Ce projet d’usine de recyclage de métaux faiblement radioactifs, destiné à traiter les déchets issus du démantèlement d’installations nucléaires (et principalement, sur place, celui de la centrale nucléaire de Fessenheim), divise profondément la population locale.
Le bilan du débat public, dressé jeudi par la Commission nationale du débat public (CNDP), révèle un total de 2200 participants aux réunions publiques et 600 contributions en ligne.
Jean-Louis Liane, président de la commission particulière, note une polarisation marquée des positions. Avec d’une part les partisans du projet, souvent liés à EDF, qui mettent en avant la création de 180 emplois dès 2031 et les retombées économiques pour une commune qui digère encore mal la fermeture de sa centrale en 2020.
De l’autre, les opposants, notamment des associations environnementales françaises et allemandes, qui s’inquiètent des risques écologiques et sanitaires sur le moyen-long terme.
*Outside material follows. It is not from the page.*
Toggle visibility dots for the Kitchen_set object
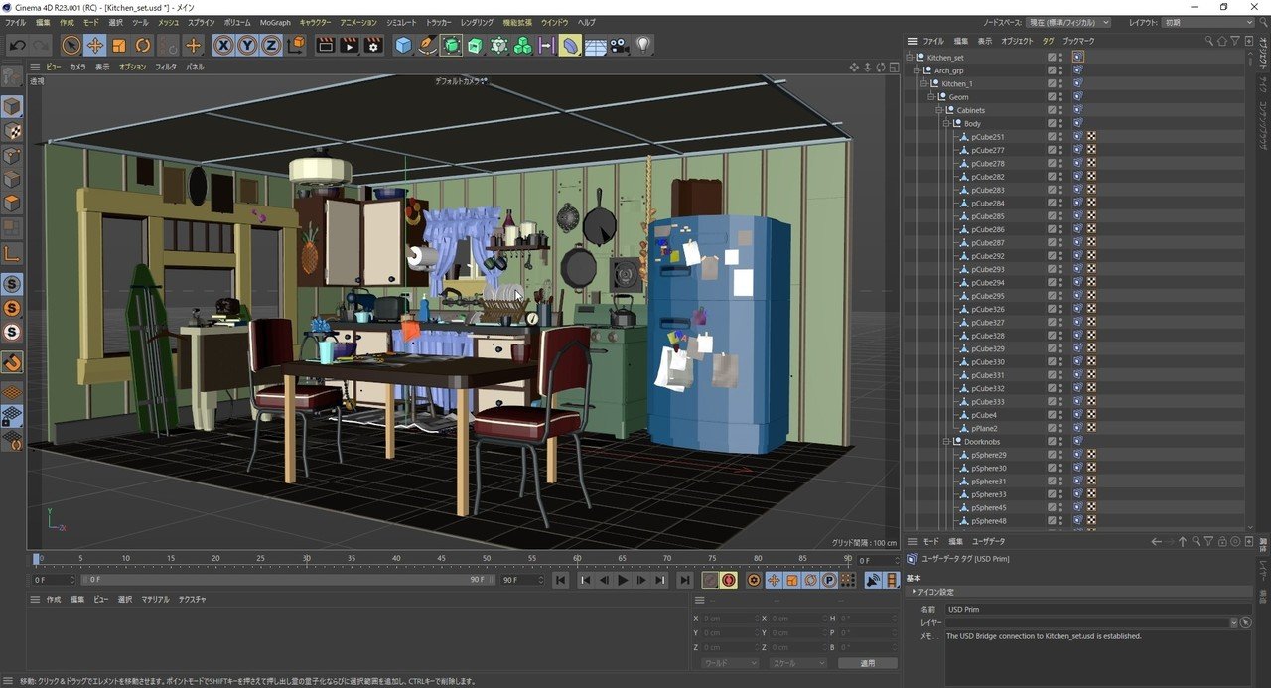The width and height of the screenshot is (1271, 688). click(1060, 58)
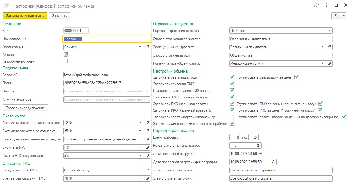Expand 'Статус оплаты загрузки' dropdown list

tap(329, 178)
Les préoccupations portent particulièrement sur l’implantation de la fonderie, placée en zone sismique, sous le niveau du Grand Canal d’Alsace, et sur la traçabilité des métaux recyclés. La rentabilité du projet est également questionnée, EDF restant très évasive sur certains aspects financiers, invoquant des « contraintes liées aux enjeux industriels et commerciaux ».
La dimension transfrontalière du débat s’est notamment manifestée par l’intervention de militants antinucléaires badois dénonçant une atteinte à l’amitié franco-allemande. Plusieurs associations, dont Alsace Nature et Stop Fessenheim, ont quitté le processus de consultation, estimant qu’il s’agissait d’un « monologue partial » d’EDF.
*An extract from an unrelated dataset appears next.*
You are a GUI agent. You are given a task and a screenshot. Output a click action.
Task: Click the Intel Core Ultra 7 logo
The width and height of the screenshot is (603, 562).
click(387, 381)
L’association « Thur écologie transports » a par ailleurs publié un communiqué de presse à ce sujet.
Le débat public étant désormais clos, le projet devra encore obtenir une autorisation environnementale et une dérogation au code de la santé publique afin de justifier la production de « lingots » produits. La CNDP rendra son compte-rendu deux mois après la clôture des consultations.